Can you pick up the privacy policy below where it ends and keep writing it?

§ Provided passage:
■ ■ ■ ■
Legal
Privacy Policy
Last updated: April 14, 2026
1. Who we are
SocialCRM.org (“we”, “us”, or “our”) is a social media management platform that helps creators, brands, and agencies plan, schedule, and publish content across multiple social networks. This Privacy Policy explains how we collect, use, store, and share information when you use our service at socialcrm.org.
2. Information we collect
Account information
When you sign in via Google or X (Twitter), we receive your name, email address, profile picture, and a unique identifier from that provider. We do not receive or store your social login password.
Connected social accounts
When you connect a social media account (e.g. Instagram, LinkedIn, TikTok), we store OAuth access tokens issued by those platforms. These tokens allow us to publish content on your behalf. We store the account username, display name, avatar, and platform user ID. We do not store your social media passwords.
Content you create
We store the posts, captions, media files, and scheduling data you create within SocialCRM.org. This includes drafts, scheduled posts, and published post records.
Brand voice & persona
If you configure a brand persona (tone, audience, style notes, example posts), we store this to personalise AI-generated content for you.
Usage data
We may collect standard server logs including IP addresses, browser type, pages visited, and timestamps. This data is used for security monitoring and improving the service.
3. How we use your information
- To operate the platform: authenticate you, publish posts, and manage your content schedule
- To provide AI features: generate post ideas, rewrite content, and suggest hashtags using your persona and content as context
- To show analytics: retrieve engagement metrics from connected platforms via our publishing partner
- To communicate with you: send transactional emails (e.g. password reset, account alerts). No marketing emails without your consent
- To improve the service: analyse aggregated, anonymised usage patterns
- To comply with legal obligations and enforce our Terms of Service
4. Third-party services
Outstand
We use Outstand as our social publishing infrastructure. Your connected account OAuth tokens and post content are transmitted to Outstand to execute publishing. Outstand's own privacy policy governs their handling of this data.
Google & X (Twitter)
Used for social sign-in. We receive only the profile data described in Section 2 and do not share your data back to these providers beyond the standard OAuth flow.
AI providers
Post content and persona data may be sent to AI model providers (e.g. Google Gemini) to generate content. We do not use your content to train third-party AI models beyond what their standard API terms permit.
■ ■ ■ ■
[Excerpts from a dataset]

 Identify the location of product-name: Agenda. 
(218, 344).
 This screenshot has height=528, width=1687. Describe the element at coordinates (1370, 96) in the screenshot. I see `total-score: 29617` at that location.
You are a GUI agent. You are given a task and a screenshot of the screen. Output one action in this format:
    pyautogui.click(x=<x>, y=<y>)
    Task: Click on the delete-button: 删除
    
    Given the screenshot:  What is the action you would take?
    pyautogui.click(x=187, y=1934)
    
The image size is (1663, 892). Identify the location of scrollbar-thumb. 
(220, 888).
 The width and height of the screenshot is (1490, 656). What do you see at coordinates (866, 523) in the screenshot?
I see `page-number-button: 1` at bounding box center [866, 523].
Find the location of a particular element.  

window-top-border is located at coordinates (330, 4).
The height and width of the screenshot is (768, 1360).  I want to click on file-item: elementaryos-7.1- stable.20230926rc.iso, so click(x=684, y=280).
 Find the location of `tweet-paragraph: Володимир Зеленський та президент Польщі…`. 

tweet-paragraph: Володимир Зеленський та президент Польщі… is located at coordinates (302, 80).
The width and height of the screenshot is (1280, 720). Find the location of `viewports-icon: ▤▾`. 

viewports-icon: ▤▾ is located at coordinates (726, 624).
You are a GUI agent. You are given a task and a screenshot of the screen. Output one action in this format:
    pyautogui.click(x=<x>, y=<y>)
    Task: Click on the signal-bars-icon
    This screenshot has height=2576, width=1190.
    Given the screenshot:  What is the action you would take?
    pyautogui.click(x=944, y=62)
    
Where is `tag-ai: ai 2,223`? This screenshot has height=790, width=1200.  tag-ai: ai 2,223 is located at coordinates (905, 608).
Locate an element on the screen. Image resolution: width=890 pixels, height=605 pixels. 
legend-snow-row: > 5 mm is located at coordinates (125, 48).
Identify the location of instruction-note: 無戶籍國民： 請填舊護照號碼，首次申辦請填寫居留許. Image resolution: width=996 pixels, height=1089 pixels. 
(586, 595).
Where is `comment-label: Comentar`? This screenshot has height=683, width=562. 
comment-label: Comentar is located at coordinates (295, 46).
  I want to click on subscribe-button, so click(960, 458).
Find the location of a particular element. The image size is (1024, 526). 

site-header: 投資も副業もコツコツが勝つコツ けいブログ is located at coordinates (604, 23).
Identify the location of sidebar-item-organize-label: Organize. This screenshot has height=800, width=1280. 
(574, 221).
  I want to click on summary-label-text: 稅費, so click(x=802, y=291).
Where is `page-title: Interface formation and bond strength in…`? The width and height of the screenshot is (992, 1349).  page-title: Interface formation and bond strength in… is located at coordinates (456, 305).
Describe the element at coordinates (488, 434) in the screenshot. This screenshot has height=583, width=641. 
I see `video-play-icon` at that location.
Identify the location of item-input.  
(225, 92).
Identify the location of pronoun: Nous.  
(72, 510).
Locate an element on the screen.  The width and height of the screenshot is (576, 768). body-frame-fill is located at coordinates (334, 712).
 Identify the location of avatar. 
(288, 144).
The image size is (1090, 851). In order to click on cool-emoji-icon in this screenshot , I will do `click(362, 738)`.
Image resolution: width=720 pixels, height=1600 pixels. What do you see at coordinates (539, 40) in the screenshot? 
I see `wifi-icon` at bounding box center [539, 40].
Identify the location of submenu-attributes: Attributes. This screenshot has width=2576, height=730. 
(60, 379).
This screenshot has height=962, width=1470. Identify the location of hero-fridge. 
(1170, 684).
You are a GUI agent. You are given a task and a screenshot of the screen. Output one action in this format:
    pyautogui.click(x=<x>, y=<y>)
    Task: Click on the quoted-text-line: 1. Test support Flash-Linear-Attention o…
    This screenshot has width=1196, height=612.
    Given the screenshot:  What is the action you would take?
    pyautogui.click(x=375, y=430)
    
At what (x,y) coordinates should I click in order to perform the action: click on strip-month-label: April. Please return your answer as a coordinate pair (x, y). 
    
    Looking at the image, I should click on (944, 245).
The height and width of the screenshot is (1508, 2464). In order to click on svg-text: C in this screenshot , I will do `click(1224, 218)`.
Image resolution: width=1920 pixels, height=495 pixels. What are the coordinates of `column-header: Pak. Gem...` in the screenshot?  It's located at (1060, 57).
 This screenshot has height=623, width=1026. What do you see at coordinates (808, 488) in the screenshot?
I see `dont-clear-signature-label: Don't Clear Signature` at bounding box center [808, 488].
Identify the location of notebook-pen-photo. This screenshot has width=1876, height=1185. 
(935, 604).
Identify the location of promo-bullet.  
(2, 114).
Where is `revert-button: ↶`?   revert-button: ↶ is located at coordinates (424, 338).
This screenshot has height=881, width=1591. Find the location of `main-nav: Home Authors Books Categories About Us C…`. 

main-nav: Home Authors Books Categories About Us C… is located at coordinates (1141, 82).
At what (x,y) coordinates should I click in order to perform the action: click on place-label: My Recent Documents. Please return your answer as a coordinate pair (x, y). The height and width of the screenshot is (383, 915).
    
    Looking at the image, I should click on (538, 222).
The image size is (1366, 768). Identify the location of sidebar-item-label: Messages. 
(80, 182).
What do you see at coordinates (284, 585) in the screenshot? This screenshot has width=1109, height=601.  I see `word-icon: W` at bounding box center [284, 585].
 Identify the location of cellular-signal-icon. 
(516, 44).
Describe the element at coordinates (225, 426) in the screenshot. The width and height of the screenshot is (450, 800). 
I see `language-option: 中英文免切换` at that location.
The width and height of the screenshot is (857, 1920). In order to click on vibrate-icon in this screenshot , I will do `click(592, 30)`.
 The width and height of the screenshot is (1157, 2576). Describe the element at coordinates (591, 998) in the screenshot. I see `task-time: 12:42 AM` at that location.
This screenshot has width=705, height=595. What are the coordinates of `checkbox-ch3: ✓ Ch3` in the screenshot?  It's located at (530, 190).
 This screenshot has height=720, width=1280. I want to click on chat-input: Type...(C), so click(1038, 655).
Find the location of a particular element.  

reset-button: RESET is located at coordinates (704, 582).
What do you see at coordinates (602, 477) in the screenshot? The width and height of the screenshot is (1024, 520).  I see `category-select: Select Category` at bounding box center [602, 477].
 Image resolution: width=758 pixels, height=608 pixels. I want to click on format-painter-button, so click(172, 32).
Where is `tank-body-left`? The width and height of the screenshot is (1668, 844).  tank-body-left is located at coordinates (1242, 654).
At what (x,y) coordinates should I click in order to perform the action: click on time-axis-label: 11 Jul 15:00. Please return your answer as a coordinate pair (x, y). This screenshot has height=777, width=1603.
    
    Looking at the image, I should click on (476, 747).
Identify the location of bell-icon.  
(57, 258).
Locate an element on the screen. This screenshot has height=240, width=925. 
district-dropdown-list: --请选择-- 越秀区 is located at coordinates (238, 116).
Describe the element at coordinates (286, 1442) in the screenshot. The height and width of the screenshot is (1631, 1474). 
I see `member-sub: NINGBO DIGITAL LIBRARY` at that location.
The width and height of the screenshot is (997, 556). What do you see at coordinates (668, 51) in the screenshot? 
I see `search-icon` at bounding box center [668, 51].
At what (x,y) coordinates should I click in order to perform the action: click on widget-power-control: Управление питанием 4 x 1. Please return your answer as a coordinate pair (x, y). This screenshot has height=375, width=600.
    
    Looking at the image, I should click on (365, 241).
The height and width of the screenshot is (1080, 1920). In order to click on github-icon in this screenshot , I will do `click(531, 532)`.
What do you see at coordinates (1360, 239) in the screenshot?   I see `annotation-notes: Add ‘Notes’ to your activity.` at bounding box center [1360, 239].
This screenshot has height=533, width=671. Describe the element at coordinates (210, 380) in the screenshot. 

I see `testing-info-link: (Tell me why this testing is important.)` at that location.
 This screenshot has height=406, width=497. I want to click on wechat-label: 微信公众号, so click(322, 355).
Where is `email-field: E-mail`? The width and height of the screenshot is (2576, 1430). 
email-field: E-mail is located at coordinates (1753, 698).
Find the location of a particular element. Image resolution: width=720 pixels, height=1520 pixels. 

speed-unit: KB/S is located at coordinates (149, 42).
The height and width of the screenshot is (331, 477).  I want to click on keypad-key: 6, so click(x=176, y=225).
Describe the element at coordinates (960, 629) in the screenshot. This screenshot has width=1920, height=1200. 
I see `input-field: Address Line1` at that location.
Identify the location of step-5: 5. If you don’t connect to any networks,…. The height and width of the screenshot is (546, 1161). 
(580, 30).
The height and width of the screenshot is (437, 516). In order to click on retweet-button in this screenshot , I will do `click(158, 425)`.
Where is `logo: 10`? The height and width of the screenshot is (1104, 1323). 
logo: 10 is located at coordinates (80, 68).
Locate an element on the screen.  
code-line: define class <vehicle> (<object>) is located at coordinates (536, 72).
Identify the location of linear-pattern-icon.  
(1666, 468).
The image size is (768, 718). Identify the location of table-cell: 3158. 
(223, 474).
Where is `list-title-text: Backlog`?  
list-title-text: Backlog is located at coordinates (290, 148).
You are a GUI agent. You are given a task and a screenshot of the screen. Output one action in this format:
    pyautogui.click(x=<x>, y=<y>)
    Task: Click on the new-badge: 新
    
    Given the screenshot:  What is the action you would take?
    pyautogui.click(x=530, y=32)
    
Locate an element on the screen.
■ ■ ■ ■
§ Your response:
5. Data retention
We retain your account data for as long as your account is active. If you delete your workspace or account, your posts, media, and persona data are permanently deleted within 30 days. OAuth tokens for disconnected social accounts are revoked and deleted immediately.
6. Your rights
Depending on your location, you may have the right to:
- Access the personal data we hold about you
- Request correction of inaccurate data
- Request deletion of your data (“right to be forgotten”)
- Object to or restrict certain processing
- Data portability: receive your data in a machine-readable format
To exercise any of these rights, email us at [email protected]. We will respond within 30 days.
7. Security
All data is transmitted over HTTPS. OAuth tokens are stored encrypted at rest. We do not log or display full access tokens in our UI. We conduct periodic security reviews. Despite these measures, no system is completely secure. If you discover a vulnerability please report it to [email protected].
8. Cookies
We use cookies and local storage to maintain your session and preferences. See our Cookie Policy for full details.
9. Children
SocialCRM.org is not directed at children under 16. We do not knowingly collect personal data from anyone under 16. If you believe a child has provided us with data, contact us and we will delete it promptly.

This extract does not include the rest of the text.